The data below holds the lines to copy: everything from the line containing "Collapse the Temperature group" to the line containing "Open the Help menu in Select Apex", both ends included, set down exactly.

======== Material provided ========

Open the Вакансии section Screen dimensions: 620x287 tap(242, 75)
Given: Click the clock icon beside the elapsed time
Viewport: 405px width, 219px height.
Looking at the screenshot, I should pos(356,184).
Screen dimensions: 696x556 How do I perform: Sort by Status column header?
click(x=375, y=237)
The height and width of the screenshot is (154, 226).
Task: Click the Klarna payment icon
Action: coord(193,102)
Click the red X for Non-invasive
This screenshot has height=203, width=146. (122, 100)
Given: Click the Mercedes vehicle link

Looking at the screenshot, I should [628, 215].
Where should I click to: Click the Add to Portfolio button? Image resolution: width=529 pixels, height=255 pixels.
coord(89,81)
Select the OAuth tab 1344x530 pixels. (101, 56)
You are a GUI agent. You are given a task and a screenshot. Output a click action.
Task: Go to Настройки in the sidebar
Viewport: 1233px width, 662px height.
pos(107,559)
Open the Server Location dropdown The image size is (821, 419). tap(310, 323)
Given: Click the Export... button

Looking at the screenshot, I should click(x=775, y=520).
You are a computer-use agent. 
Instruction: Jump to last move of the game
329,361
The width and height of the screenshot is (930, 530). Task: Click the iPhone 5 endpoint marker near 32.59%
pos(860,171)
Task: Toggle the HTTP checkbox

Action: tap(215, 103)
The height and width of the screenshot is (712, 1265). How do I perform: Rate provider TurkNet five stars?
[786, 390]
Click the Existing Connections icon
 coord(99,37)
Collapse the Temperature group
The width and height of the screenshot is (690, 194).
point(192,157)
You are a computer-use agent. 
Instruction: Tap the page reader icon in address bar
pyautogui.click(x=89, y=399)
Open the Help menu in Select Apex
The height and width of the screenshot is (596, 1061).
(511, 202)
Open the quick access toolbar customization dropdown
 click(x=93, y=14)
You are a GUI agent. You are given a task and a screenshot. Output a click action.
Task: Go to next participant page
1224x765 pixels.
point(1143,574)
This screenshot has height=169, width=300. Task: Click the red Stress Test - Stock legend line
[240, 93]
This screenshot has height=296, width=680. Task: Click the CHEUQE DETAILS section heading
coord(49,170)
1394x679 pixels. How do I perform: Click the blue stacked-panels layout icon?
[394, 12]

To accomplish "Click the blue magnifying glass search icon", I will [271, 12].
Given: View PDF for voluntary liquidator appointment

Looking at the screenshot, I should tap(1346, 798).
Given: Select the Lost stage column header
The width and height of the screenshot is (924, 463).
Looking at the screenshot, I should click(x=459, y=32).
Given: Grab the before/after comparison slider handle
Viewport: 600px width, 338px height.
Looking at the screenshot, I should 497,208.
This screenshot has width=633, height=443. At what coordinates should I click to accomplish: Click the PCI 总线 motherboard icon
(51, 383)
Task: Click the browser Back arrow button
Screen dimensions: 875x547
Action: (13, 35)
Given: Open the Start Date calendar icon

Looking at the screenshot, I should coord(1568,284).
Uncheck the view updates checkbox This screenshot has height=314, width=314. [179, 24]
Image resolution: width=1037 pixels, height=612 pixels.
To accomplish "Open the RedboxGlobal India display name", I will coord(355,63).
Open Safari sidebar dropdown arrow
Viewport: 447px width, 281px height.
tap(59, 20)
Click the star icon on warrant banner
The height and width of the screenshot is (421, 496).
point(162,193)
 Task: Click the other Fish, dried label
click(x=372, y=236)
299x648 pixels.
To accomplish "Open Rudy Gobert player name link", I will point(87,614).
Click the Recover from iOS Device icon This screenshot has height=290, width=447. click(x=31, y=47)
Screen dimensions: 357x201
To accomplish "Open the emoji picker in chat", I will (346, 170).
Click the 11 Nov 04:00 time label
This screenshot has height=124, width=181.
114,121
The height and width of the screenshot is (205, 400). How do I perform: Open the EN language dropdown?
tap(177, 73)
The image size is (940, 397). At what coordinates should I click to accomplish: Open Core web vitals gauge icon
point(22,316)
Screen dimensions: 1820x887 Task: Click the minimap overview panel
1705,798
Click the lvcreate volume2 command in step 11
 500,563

========

§ Answer to this problem:
Collapse the Temperature group
The width and height of the screenshot is (690, 194).
point(192,157)
You are a computer-use agent. 
Instruction: Tap the page reader icon in address bar
pyautogui.click(x=89, y=399)
Open the Help menu in Select Apex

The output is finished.